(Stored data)
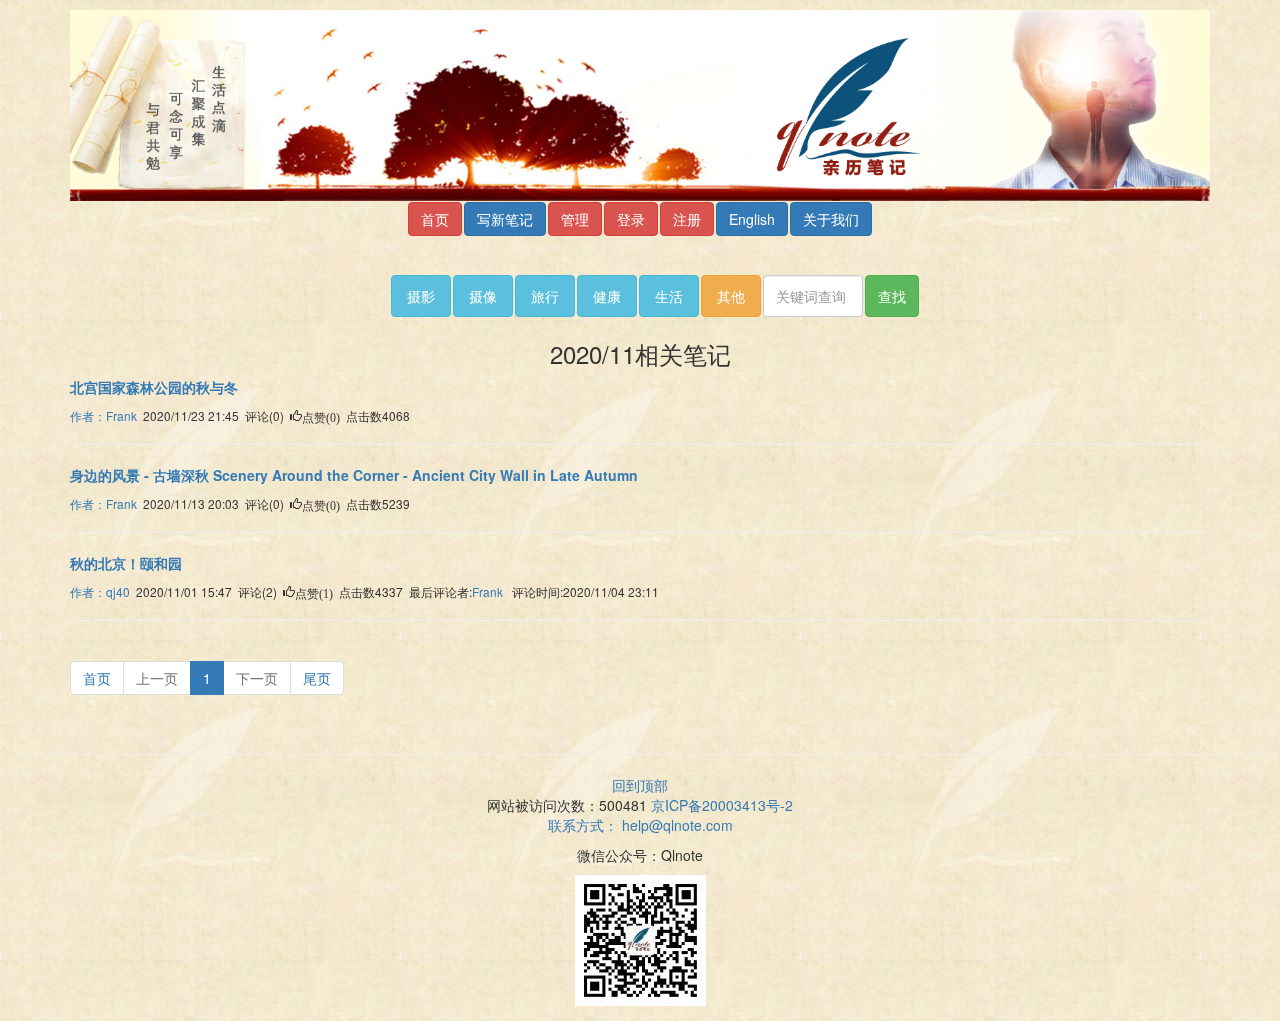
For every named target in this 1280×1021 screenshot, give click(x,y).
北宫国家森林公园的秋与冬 (154, 387)
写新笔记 (505, 219)
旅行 (545, 296)
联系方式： (640, 825)
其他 (731, 296)
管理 (575, 219)
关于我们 (831, 219)
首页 (435, 219)
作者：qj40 (100, 591)
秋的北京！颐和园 (126, 563)
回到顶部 (640, 785)
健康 (607, 296)
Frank (487, 591)
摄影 (421, 296)
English (752, 219)
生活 (669, 296)
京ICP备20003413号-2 (722, 805)
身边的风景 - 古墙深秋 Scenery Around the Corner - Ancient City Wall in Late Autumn (354, 475)
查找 (892, 296)
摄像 (483, 296)
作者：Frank (103, 415)
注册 (687, 219)
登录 (631, 219)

### [PROMPT]
Each line from the beginning of the entries up to and including the one containing "京ICP备20003413号-2 (722, 805)" must be restated exactly. Pictures are to be left out.

### [SOLUTION BELOW]
For every named target in this 1280×1021 screenshot, give click(x,y).
北宫国家森林公园的秋与冬 (154, 387)
写新笔记 (505, 219)
旅行 (545, 296)
联系方式： (640, 825)
其他 (731, 296)
管理 (575, 219)
关于我们 (831, 219)
首页 (435, 219)
作者：qj40 (100, 591)
秋的北京！颐和园 (126, 563)
回到顶部 (640, 785)
健康 (607, 296)
Frank (487, 591)
摄影 (421, 296)
English (752, 219)
生活 (669, 296)
京ICP备20003413号-2 (722, 805)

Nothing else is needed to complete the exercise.